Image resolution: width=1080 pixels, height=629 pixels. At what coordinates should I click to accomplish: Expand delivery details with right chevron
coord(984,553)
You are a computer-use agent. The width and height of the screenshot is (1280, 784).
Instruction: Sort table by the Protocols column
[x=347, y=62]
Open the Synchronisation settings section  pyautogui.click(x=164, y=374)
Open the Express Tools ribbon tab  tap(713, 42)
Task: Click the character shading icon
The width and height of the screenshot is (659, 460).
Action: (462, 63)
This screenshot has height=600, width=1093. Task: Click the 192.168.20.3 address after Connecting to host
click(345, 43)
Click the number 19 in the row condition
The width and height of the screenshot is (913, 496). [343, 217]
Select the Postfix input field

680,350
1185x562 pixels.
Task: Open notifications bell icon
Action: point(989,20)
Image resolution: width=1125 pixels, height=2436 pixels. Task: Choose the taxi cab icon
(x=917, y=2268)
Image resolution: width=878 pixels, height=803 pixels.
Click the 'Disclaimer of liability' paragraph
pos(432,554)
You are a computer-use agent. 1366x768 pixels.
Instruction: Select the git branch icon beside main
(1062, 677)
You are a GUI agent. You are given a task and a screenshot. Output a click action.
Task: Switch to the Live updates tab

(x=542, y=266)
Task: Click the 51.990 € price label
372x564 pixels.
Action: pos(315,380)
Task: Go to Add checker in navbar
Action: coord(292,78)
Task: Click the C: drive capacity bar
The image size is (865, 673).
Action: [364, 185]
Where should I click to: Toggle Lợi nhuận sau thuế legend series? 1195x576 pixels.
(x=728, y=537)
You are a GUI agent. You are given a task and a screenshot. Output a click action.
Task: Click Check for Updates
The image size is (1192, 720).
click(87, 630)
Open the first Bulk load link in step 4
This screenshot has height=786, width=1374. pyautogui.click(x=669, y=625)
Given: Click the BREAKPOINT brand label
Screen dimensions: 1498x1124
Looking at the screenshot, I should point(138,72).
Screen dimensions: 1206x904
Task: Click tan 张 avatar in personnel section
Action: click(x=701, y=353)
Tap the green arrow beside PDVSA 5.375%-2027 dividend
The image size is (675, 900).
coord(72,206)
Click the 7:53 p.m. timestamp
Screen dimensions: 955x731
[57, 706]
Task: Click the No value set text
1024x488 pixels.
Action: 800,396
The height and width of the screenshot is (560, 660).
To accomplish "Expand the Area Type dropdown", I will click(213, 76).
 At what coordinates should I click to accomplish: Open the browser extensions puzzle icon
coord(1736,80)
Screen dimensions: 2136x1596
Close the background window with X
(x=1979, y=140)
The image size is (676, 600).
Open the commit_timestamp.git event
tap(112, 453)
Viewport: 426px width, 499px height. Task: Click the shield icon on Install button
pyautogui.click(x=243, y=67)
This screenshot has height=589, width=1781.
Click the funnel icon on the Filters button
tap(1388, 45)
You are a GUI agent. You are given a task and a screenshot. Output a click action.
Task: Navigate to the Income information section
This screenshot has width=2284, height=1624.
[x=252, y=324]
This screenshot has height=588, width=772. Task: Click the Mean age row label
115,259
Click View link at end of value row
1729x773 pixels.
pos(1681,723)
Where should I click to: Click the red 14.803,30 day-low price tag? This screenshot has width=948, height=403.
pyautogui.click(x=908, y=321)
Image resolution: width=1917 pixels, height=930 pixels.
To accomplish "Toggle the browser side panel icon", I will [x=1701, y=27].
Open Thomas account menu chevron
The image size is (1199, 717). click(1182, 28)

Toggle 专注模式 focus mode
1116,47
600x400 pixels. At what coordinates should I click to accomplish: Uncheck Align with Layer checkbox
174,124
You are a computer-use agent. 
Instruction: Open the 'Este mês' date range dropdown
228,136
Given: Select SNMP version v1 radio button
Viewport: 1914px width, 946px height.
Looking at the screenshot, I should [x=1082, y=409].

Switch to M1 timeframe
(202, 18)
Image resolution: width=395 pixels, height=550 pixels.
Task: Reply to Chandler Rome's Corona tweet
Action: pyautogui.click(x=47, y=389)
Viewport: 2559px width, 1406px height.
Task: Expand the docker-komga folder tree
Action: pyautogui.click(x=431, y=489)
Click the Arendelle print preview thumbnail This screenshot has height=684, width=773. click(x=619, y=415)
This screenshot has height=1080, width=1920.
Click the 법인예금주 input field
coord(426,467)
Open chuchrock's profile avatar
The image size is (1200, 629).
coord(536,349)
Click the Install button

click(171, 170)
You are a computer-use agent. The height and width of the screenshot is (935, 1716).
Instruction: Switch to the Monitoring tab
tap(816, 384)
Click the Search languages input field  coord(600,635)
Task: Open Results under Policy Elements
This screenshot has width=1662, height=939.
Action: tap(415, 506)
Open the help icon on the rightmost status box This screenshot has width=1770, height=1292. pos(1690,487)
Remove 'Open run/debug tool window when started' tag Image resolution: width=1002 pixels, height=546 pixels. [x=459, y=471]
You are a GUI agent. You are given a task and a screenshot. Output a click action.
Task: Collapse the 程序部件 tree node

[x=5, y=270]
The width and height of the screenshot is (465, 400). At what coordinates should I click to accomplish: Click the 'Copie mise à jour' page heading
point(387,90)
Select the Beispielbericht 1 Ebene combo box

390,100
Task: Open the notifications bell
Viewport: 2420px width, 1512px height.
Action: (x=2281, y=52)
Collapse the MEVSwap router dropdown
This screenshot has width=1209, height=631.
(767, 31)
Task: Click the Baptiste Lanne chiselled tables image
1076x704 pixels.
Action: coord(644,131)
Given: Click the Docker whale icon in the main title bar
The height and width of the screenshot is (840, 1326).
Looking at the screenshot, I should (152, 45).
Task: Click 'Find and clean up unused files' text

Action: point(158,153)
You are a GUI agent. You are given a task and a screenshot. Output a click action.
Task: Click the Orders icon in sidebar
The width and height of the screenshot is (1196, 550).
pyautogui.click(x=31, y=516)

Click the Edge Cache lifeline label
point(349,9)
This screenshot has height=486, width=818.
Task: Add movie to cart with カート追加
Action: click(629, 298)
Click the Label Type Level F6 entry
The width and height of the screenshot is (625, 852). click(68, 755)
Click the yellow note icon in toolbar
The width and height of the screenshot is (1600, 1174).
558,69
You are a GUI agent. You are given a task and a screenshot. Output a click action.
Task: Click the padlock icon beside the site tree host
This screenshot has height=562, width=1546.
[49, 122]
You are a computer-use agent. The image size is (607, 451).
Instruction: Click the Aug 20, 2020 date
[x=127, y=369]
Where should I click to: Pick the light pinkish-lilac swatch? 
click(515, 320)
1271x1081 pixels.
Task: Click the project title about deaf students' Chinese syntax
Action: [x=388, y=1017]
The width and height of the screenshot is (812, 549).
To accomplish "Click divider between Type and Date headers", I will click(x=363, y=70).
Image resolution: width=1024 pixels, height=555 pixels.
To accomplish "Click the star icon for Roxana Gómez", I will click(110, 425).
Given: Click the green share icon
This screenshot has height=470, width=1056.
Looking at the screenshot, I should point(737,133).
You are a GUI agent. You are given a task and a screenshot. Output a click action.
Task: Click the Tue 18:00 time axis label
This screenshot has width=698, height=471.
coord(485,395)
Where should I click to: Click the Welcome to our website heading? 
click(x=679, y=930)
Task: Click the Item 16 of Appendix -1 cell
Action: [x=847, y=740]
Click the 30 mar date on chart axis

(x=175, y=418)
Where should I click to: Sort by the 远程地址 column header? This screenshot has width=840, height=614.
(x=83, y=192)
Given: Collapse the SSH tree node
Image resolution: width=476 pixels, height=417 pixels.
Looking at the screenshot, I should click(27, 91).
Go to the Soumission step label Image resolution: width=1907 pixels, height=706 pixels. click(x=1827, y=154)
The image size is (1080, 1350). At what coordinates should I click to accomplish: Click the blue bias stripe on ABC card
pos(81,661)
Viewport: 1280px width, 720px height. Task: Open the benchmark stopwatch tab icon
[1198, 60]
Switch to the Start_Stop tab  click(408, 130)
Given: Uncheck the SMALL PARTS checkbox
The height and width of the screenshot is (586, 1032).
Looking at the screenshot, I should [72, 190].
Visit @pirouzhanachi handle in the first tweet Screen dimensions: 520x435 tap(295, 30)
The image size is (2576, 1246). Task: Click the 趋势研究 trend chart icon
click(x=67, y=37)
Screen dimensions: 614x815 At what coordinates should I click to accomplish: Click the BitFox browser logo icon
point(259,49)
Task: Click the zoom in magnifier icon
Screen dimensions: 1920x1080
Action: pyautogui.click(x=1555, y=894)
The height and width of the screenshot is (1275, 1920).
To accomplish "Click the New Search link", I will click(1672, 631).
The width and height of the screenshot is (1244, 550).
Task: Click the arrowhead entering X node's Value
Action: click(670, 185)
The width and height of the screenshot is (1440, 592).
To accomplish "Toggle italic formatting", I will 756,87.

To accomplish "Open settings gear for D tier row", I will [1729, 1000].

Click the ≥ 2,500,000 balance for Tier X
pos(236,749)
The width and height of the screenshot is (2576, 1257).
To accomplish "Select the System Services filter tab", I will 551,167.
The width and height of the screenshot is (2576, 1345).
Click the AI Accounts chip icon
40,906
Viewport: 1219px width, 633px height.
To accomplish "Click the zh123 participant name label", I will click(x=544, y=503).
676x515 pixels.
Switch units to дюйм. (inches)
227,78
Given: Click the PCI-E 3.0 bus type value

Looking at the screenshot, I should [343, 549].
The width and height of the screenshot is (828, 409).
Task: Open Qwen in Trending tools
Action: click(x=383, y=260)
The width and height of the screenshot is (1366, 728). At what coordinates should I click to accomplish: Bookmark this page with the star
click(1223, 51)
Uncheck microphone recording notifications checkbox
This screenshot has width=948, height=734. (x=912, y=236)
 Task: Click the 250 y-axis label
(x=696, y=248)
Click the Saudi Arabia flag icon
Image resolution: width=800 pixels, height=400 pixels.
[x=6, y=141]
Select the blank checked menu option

********************

### Do this
Rewrite the lines from the one containing "Toggle 专注模式 focus mode" through the one containing "Action: pyautogui.click(x=431, y=489)", substituting "option button" for "radio button" and leaving everything else as it stands.

### Finished exercise
Toggle 专注模式 focus mode
1116,47
600x400 pixels. At what coordinates should I click to accomplish: Uncheck Align with Layer checkbox
174,124
You are a computer-use agent. 
Instruction: Open the 'Este mês' date range dropdown
228,136
Given: Select SNMP version v1 option button
Viewport: 1914px width, 946px height.
Looking at the screenshot, I should [x=1082, y=409].

Switch to M1 timeframe
(202, 18)
Image resolution: width=395 pixels, height=550 pixels.
Task: Reply to Chandler Rome's Corona tweet
Action: pyautogui.click(x=47, y=389)
Viewport: 2559px width, 1406px height.
Task: Expand the docker-komga folder tree
Action: pyautogui.click(x=431, y=489)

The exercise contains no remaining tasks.